L’ambassadeur du Japon, Takeshi Okubo, a été reçu hier au palais de Baabda par le ministre d’État sortant pour les Affaires présidentielles, Salim Jreissati. Il s’agit de la troisième visite au palais présidentiel de l’ambassadeur nippon, depuis l’évasion de l’ancien PDG de l’alliance automobile Renault-Nissan-Mitsubishi Motors du Japon où il se trouvait en résidence surveillée et son arrivée-surprise au Liban, le 30 décembre dernier.

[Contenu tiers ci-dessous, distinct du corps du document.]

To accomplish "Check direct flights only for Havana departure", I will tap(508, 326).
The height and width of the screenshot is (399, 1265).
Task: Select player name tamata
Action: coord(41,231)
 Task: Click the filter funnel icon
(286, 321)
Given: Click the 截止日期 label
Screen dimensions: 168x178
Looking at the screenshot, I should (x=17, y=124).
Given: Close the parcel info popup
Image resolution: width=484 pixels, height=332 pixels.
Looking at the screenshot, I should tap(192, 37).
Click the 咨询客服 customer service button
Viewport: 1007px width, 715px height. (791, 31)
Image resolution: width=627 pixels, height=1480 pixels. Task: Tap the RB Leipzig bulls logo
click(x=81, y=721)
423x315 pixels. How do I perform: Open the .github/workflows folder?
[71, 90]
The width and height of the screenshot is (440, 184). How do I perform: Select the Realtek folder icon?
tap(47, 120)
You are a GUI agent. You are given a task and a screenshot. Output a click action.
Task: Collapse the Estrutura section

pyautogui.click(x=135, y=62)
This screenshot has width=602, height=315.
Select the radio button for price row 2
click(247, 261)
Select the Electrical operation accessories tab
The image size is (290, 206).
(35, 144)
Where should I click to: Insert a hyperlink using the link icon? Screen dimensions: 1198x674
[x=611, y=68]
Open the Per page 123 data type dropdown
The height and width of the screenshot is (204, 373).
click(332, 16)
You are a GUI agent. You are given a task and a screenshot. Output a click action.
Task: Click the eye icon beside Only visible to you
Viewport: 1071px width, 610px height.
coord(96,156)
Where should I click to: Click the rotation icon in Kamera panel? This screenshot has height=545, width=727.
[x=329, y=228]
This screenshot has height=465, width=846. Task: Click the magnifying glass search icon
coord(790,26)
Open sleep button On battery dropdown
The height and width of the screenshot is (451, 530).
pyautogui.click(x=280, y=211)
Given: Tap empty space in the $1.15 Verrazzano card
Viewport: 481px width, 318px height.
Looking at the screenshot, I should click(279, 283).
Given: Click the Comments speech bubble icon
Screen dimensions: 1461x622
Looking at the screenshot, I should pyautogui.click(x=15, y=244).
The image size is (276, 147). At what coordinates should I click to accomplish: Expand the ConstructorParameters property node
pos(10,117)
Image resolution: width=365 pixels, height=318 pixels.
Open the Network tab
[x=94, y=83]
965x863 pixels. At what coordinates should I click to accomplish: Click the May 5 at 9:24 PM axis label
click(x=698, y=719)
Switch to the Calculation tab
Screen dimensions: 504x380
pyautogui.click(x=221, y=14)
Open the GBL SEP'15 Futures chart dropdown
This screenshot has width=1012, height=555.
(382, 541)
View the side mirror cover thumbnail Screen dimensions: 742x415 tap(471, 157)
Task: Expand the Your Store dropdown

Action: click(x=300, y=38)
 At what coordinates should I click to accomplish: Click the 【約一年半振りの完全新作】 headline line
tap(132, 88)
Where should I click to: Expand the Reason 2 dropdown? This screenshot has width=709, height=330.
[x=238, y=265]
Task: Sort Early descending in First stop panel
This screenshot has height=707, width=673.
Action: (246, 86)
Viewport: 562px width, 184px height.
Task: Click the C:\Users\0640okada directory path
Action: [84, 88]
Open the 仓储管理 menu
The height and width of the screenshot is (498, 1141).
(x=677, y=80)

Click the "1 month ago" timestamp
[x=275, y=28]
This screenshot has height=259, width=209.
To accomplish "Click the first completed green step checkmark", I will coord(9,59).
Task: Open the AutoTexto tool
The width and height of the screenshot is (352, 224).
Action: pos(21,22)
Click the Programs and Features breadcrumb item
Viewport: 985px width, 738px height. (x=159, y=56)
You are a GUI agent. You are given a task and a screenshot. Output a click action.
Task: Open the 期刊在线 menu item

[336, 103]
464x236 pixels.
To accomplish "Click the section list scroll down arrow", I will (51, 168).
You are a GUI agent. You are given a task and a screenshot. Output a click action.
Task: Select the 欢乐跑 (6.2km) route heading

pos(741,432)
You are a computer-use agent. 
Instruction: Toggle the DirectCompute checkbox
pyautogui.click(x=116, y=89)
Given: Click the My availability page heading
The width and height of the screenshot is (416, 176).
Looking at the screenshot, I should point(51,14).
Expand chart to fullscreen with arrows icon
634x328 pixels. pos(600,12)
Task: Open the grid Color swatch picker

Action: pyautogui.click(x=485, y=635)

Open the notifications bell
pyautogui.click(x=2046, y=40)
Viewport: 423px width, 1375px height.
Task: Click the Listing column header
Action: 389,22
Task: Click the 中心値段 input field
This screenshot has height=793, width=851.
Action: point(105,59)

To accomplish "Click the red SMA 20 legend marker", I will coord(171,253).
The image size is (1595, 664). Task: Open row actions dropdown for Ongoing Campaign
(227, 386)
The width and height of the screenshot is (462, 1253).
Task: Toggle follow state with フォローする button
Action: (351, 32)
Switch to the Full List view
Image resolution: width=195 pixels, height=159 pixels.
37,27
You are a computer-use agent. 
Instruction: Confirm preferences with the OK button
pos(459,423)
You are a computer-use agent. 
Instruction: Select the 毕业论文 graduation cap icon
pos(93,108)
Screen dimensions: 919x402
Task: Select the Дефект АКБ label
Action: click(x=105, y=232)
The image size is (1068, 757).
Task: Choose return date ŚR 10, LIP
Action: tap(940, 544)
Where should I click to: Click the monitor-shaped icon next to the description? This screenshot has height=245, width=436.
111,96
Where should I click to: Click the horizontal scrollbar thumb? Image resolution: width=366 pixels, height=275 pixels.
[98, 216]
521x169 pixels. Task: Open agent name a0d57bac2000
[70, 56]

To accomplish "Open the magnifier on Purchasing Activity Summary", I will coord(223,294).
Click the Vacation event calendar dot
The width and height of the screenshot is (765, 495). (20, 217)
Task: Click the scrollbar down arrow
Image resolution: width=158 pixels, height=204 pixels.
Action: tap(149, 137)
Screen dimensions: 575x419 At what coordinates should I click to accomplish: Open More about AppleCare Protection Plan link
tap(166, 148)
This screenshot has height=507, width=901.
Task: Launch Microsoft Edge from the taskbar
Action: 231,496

Aucun communiqué n’a été publié suite à cette rencontre, mais selon M. Jreissati, contacté par L’Orient-Le Jour, l’ambassadeur Okubo est venu le « remercier ainsi que le palais et le gouvernement pour leur intervention en faveur d’une modération des propos de Carlos Ghosn lors de la conférence de presse » qu’il a donnée le 8 janvier. « Carlos Ghosn ne s’est pas attaqué au pouvoir souverain du Japon ou aux autorités souveraines de l’empire du Soleil levant, ni même aux autorités judiciaires ou au ministre nommément désigné », constate Salim Jreissati. « M. Takeshi Okubo est venu en toute élégance nous remercier, le président, le gouvernement et moi-même, pour cette attitude responsable qui a eu une influence favorable pour la pérennité et la solidité de nos relations », explique-t-il, évoquant « le discours plutôt modéré » de l’ancien magnat déchu de l’automobile, « suite à la demande des autorités libanaises ».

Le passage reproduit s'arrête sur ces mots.